L’affaire du P4 donnera-t-elle un nouveau coup de projecteur au projet d’usine de retraitement des déchets nucléaires que la France veut vendre à la Chine? Comme le laboratoire de Wuhan, sa concrétisation a été retardée en raison des réticences françaises, notamment celles du Quai d’Orsay. «Leur but est sans doute de se procurer une centrale low cost pour la reproduire ailleurs en Chine puis l’exporter à l’étranger, notamment dans les pays traversés par les “routes de la soie”», explique un bon connaisseur du dossier.

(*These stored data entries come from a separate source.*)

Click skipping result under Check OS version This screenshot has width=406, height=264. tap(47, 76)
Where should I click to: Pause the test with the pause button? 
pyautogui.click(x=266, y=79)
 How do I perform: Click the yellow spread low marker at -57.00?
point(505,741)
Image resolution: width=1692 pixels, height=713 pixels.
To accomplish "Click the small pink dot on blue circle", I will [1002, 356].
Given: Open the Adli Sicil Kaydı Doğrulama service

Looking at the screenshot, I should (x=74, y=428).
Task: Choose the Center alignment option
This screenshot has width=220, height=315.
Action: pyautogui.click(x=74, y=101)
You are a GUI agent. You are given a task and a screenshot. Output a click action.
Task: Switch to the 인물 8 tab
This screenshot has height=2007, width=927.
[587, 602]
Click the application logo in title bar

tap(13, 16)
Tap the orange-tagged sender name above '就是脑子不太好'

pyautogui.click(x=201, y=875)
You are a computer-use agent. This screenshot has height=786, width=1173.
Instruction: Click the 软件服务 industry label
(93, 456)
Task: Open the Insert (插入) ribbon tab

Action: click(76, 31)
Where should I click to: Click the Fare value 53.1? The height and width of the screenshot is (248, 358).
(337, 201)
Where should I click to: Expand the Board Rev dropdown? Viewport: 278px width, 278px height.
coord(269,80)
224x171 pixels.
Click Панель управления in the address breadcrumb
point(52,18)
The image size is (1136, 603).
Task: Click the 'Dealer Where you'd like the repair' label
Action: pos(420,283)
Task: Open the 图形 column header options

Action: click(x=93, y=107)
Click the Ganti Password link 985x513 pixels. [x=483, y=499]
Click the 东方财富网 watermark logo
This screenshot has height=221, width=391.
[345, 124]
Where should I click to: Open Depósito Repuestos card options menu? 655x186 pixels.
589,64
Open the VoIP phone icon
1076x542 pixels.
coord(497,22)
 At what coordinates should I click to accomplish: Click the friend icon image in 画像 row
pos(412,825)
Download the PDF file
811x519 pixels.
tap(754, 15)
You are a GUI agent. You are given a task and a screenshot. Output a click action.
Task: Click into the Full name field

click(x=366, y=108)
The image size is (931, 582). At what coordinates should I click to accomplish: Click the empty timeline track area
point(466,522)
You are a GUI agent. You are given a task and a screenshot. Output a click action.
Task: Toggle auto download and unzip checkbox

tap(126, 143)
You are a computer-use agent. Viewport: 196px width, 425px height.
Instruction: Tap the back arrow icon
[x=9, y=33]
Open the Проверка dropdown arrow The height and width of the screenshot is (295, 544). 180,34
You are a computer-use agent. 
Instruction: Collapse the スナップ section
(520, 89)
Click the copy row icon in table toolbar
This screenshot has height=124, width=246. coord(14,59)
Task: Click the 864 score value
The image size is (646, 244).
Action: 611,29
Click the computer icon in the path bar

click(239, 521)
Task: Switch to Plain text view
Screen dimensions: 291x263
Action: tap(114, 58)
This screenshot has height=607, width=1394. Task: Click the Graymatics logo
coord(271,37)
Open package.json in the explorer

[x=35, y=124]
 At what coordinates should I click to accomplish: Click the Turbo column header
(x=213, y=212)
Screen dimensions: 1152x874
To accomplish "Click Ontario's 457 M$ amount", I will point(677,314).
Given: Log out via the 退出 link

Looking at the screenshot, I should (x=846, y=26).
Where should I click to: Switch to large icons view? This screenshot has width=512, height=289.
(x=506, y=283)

De nombreux diplomates s’interrogent sur le bien-fondé d’un transfert technologique qui permettrait à la Chine de rattraper la France dans un secteur où elle excelle. «Une usine de retraitement n’a pas de vocation militaire à proprement parler. Cependant, comme certaines infrastructures permettent d’isoler des matières fissiles, dont du plutonium, cela pourrait théoriquement permettre à un pays de faciliter l’accroissement de son arsenal nucléaire. D’où une prudence importante de la France dans les transferts de technologies, et la promotion d’un traité international d’interdiction de la production de matières fissiles pour les armes nucléaires», explique Antoine Bondaz. À chaque visite bilatérale, le sujet est évoqué et relancé. Mais ce contrat de plusieurs milliards d’euros, qui serait un gros coup pour le pouvoir politique, n’est toujours pas signé.
Les États-Unis, qui étaient opposés à la vente du P4 français à la Chine, ont commencé à tirer la sonnette d’alarme. Le département à l’Énergie a interdit à ses chercheurs de participer au «programme 1000 talents», qui attire les élites étrangères avec de confortables bourses financières, y compris les spécialistes de technologie duale. Les Américains ont aussi mis fin au financement de certaines activités du P4 de Wuhan, mis en place après le départ des Français. Des diplomates de l’ambassade américaine à Pékin ont prévenu leur Administration en 2018 de l’insuffisance des mesures de sécurité dans le P4. Selon les informations du Figaro, le laboratoire aurait récemment connu des problèmes d’étanchéité, qui auraient justifié que la Chine achète, en décembre, des stocks d’anticoagulants sur le marché international.
«Pourquoi n’a-t-on pas demandé des comptes à la Chine plus tôt? Pourquoi continuons-nous à exposer nos économies à un pays qui respecte si peu nos valeurs? Pourquoi leur transférons-nous nos technologies sensibles?», interroge un diplomate. «Parce que nous avons peur. Parce que notre dépendance vis-à-vis de la Chine a atteint un tel niveau qu’elle biaise toutes nos décisions.» Les liaisons dangereuses entretenues par le virus avec les laboratoires de Wuhan changeront-elles la donne en France, alors que le prochain enjeu est la 5G chinoise, qui pourrait encore accroître la dépendance technologique de l’Hexagone?
«Après le Covid, poursuit le diplomate, la politique étrangère française doit retrouver son instinct de survie. Elle doit privilégier ses relations commerciales avec les pays qui partagent les mêmes valeurs que nous et ont un système normatif compatible avec le nôtre: les États-Unis, les pays européens, le Japon, l’Australie… La France doit trouver une voie qui lui permette de préserver ses intérêts nationaux.»